Honey has been used to make alcoholic beverages for thousands of years. Mead, which is fermented honey, is thought to be one of the oldest known fermented beverages. Beer, however, doesn't usually use honey as an ingredient, unless, like Eugene's Viking Braggot, you use it as one of your main fermentation sugars. Braggot is essentially honey beer. At Alesong, we hadn't yet made a beer that utilized the nectar, but personally, I've made several at other breweries in which I've worked. And, since Oregon, and especially the Eugene area, is chock full of specialty honey wranglers, we thought we'd take advantage of the sweet goodness that is all around us. We set out to make Oregon Honey, a farmhouse ale utilizing honey that will serve as our non barrel aged bottled beer at our upcoming September 3rd bottle release.

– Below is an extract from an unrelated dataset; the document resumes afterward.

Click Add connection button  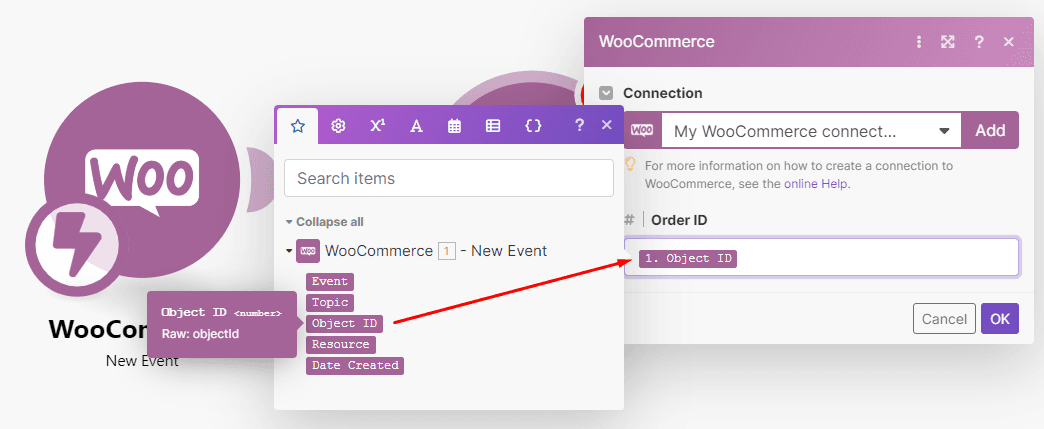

At the previous brewery I worked, Oakshire, we made a summer seasonal called Line Dry Rye in which we used honey as a complimentary flavor in the pale ale and it was from Queen Bee Apiary in Corvallis. We loved working with them and so I reached out to Karen at Queen Bee to see what kind of honey was available. While they harvest several honey varietals, it was Oregon wildflower honey that was fresh and ready to go. Wildflower honey tends to be more subtle than some other varieties such as buckwheat or orange blossom honey and with this one we noticed some hints of vanilla and floral notes. Not wanting to overpower the honey, we designed a lighter saison recipe that could be accented by this sweet kiss of honey. We also wrote the recipe to use Mecca Grade Estate malt from Madras Oregon. This Oregon producer of specialty malts not only provides us with locally grown malted barley but the flavor and impact of this malt is huge. We even added a touch of one of their newer malts called Opal for a little 'honey-like' color and a bit of toffee flavors.
The Wildflower honey was added on Day 6 once fermentation was nearly complete. Since honey is very fermentable, we wanted to try capture as much of the flavor and aroma of this honey as we could. Adding it very late in the process can help with that. We finished it with a light dry hop at the end for a little floral and fruity aroma to complement the honey on the nose.
In our new saison called Oregon Honey, you'll find a dry and very drinkable farmhouse ale, with mild honey flavors balanced with the fruit and spice of the yeast and mild citrus notes from the dry hopping. Hopefully the complex layers of flavors awaken your senses through this wonderful and light, end of summer beer.